■ Work to complete
Exactly the lines from the line containing "This screenshot has width=1568, height=762." through the final line of the entries below must be returned, and only those, without pictures.

(Saved data entries)
------------------------------------------------
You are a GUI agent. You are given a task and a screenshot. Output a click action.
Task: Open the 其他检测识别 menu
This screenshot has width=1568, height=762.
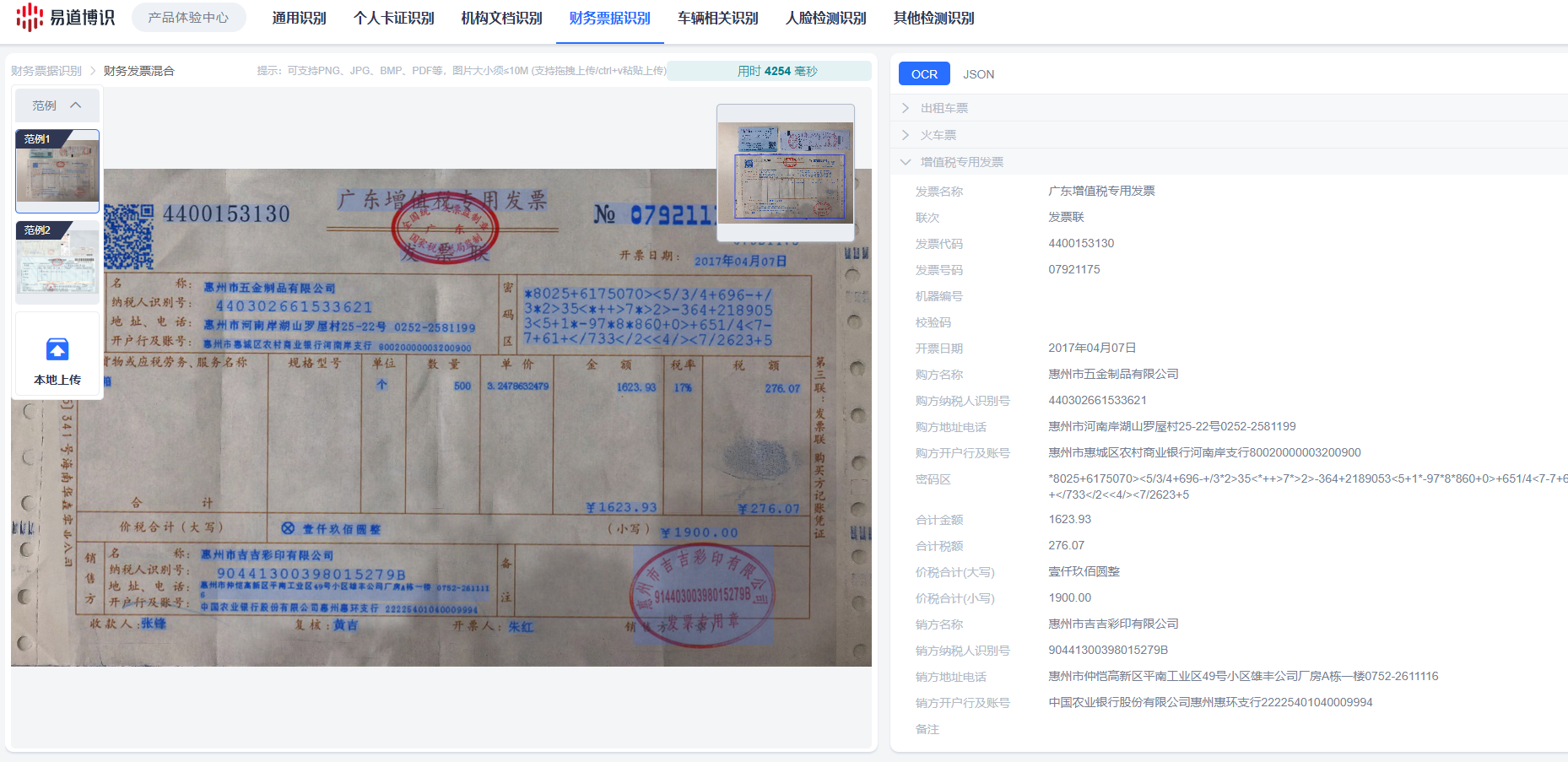pos(933,18)
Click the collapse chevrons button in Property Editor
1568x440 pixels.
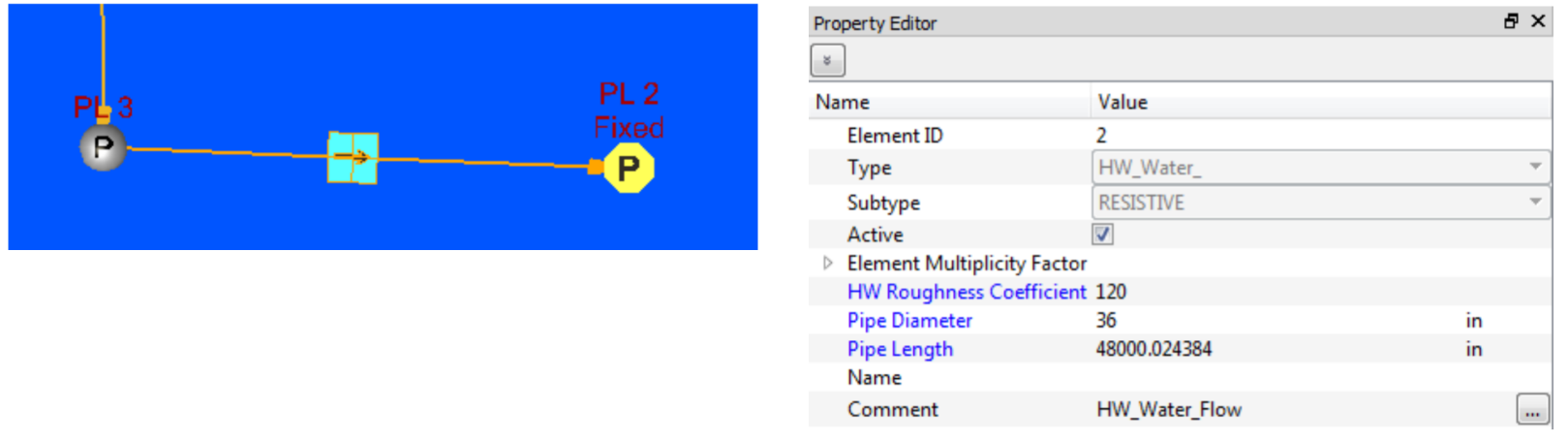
------------------------------------------------
■ Result
This screenshot has width=1568, height=762.
pos(933,18)
Click the collapse chevrons button in Property Editor
1568x440 pixels.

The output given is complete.